A única investigação aberta por ele contra o presidente ocorreu após o então ministro da Justiça e Segurança Pública, Sergio Moro, se demitir do cargo acusando Bolsonaro de interferir na Polícia Federal. Esse inquérito, iniciado em abril de 2020, está travado aguardando o STF decidir se Bolsonaro teria que prestar depoimento presencialmente ou se pode fazê-lo por escrito.
Para o professor da FGV, é difícil prever qual será a reação de Aras ao pedido dos três senadores. Na sua avaliação, a existência de provas concretas da prevaricação de Bolsonaro dificultaria um mero arquivamento do pedido.
Por enquanto, a acusação contra o presidente se baseia na versão dos dois irmãos. O deputado Luís Miranda disse que não gravou a conversa com Bolsonaro em março, mas deu diversas declarações à imprensa insinuando que seu irmão pode ter feito isso.
"Se ele (Bolsonaro) fizer isso (negar a versão dos Miranda), a gente vai ter que provar de um jeito que é totalmente desfavorável para o resto da carreira política dele. Se precisar, a gente prova. Só isso", disse o deputado em entrevista ao site Antagonista no fim de semana.
O professor da FGV também considera que há obstáculos legais para que um ministro do STF intime o presidente a responder se acionou ou não a PF, já que a Constituição impede que uma pessoa seja obrigada a produzir prova contra si mesma.
"Não é adequado intimar o presidente para confirmar um fato que, se verdadeiro for, o incrimina. Isso seria intimá-lo a produzir prova contra ele mesmo fora de uma investigação", acredita Tangerino.
Quanto ao pedido dos senadores de intimação da PF, o professor nota que a própria CPI pode solicitar esse esclarecimento à instituição.
Outras notícias-crime arquivadas
Antes de Aras assumir o comando da PGR, o mais comum era que parlamentares apresentassem notícias-crime contra autoridades diretamente ao procurador-geral.
No entanto, como Aras é visto como aliado de Bolsonaro, os congressistas passaram a levar esses pedidos ao STF, como forma de dar mais visibilidade às acusações e gerar uma pressão extra sobre o PGR.
Em maio de 2020, por exemplo, o então ministro do STF Celso de Mello remeteu a PGR três notícias-crime de partidos políticos e de parlamentares para que o celular de Bolsonaro fosse apreendido, dentro do inquérito que investiga as denúncias de Sergio Moro.

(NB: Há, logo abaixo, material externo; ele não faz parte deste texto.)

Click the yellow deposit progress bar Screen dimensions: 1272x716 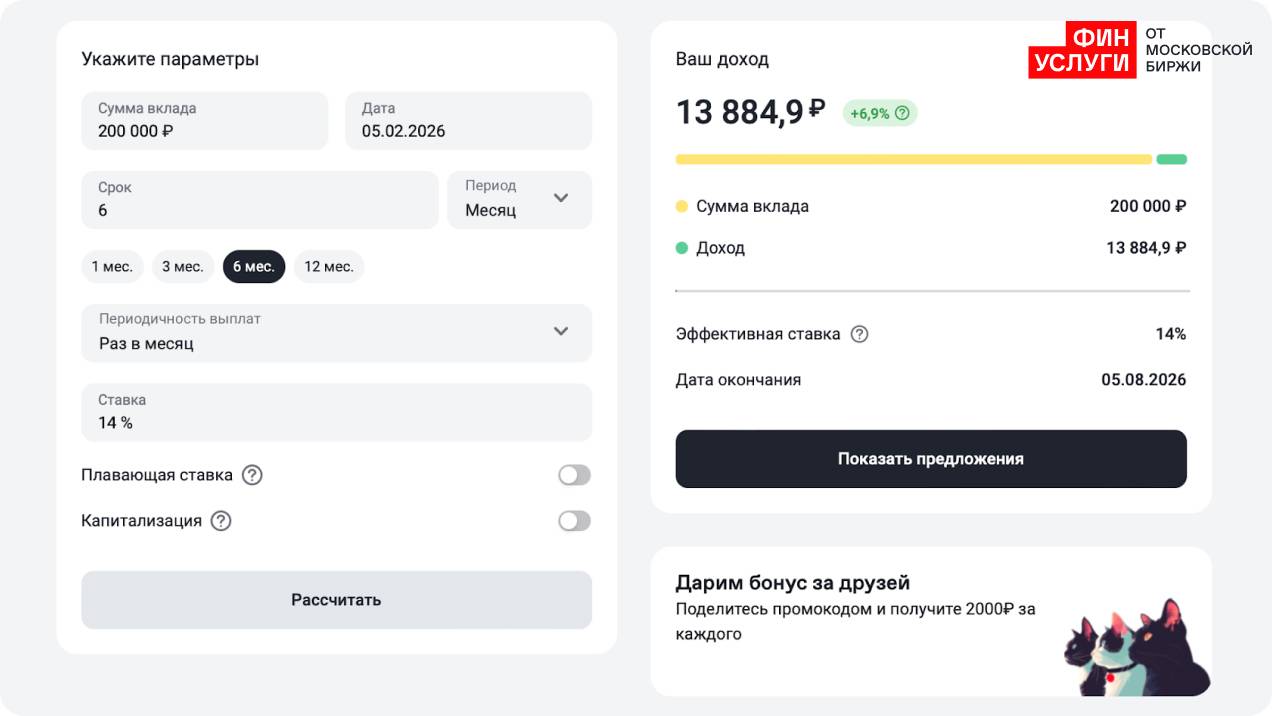click(913, 159)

Embora fosse uma decisão protocolar, o ex-ministro enfatizou as gravidades das acusações, gerando desgaste para Bolsonaro e forte reação do Palácio do Planalto contra o STF.
No fim das contas, porém, as notícias-crime foram arquivadas por Aras sem qualquer consequência para o presidente.
Para críticos do PGR, ele tem agido como aliado de Bolsonaro porque deseja ser indicado em julho para o STF na vaga do ministro Marco Aurélio, que se aposenta ao completar 75 anos. Ainda que essa indicação não se concretize, sua boa relação com o presidente poderia lhe garantir a recondução no comando do Procuradoria-Geral da República em setembro, quando seu atual mandato se encerra.
O PGR só pode ser removido do cargo por um processo de impeachment no Senado Federal, nota Davi Tangerino, da FGV. Segundo o professor, Aras também pode ser investigado criminalmente pelo Conselho Superior do Ministério Público Federal. Em tese, ele poderia ser acusado de prevaricação por não investigar uma autoridade contra a qual existam evidências de crime.